7. DORA’s Regulatory Burden and Pitfalls
DORA compliance presents significant challenges for Lithuanian financial institutions, especially FinTech SMBs.
- Key Challenges: Extensive obligations, documentation overhaul, third-party oversight complexity, mandatory TLPT, and the need for a cultural shift towards proactive resilience. Harmonising DORA with other cybersecurity laws (e.g., Lithuania’s updated Cyber Security Law) can also create ambiguities.
- Costly Blunders to Avoid: Inadequate third-party risk management, missed reporting deadlines, lack of executive buy-in, poor operational integration, and resource strain for FinTech SMBs.
- Penalties: Violations can result in financial penalties up to 2% of total annual worldwide turnover (or 1% of average daily turnover), and individual penalties up to €1,000,000. Reputational damage is also a significant consequence.
8. Looking Ahead
DORA is a dynamic regulation that will evolve.

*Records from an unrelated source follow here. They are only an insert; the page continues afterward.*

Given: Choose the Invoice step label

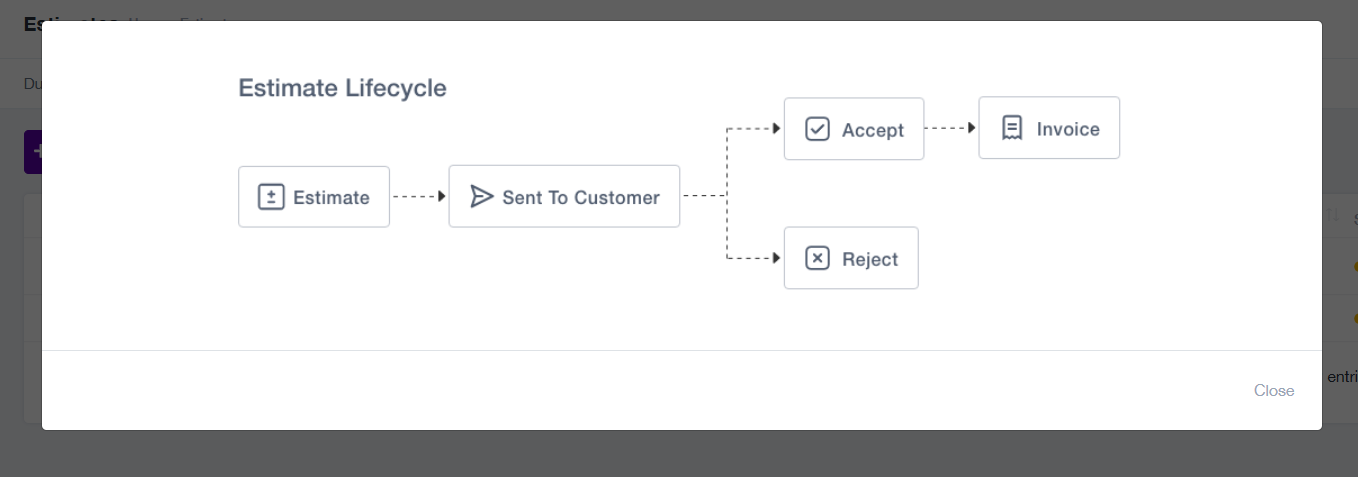Looking at the screenshot, I should click(x=1068, y=129).
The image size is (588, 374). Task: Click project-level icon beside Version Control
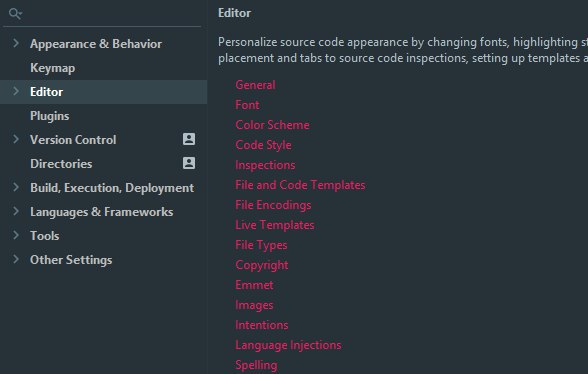pos(189,139)
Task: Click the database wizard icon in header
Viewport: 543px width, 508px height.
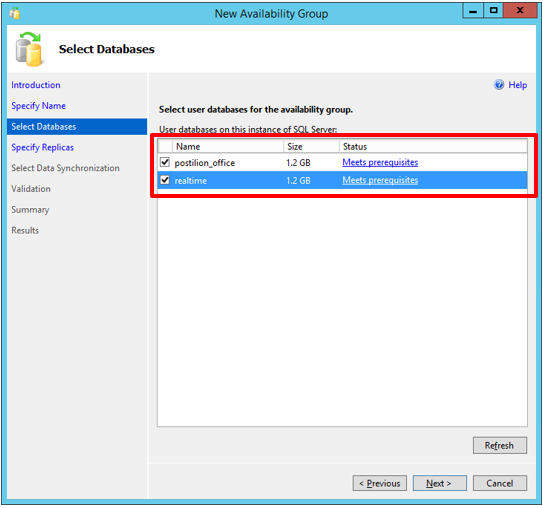Action: click(29, 49)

- Scheduled Reviews: An earlier review (January 17, 2026) will assess requirements for statutory auditors. A comprehensive review (January 17, 2028) will cover critical ICT third-party providers and oversight of third-country providers.
- ESAs’ Role: The European Supervisory Authorities (EBA, ESMA, EIOPA) will continue developing Regulatory Technical Standards (RTS) and Implementing Technical Standards (ITS) to keep DORA agile.
- Broader Regulatory Ecosystem: DORA acts as “lex specialis” for finance, generally taking precedence over NIS2 where sector-specific rules apply. It complements GDPR (focusing on operational resilience vs. personal data protection) and industry standards like SWIFT CSP and PCI DSS. DORA focuses on financial entities’ operational resilience, while the Cyber Resilience Act (CRA) targets manufacturers of digital products for security by design. Financial entities must ensure products they use comply with CRA standards.
- Lithuania’s Gains: DORA will enhance Lithuania’s financial sector resilience and security, strengthen investor confidence, improve third-party control, and foster a proactive regulatory environment, leveraging the country’s existing FinTech strengths and the Bank of Lithuania’s approach.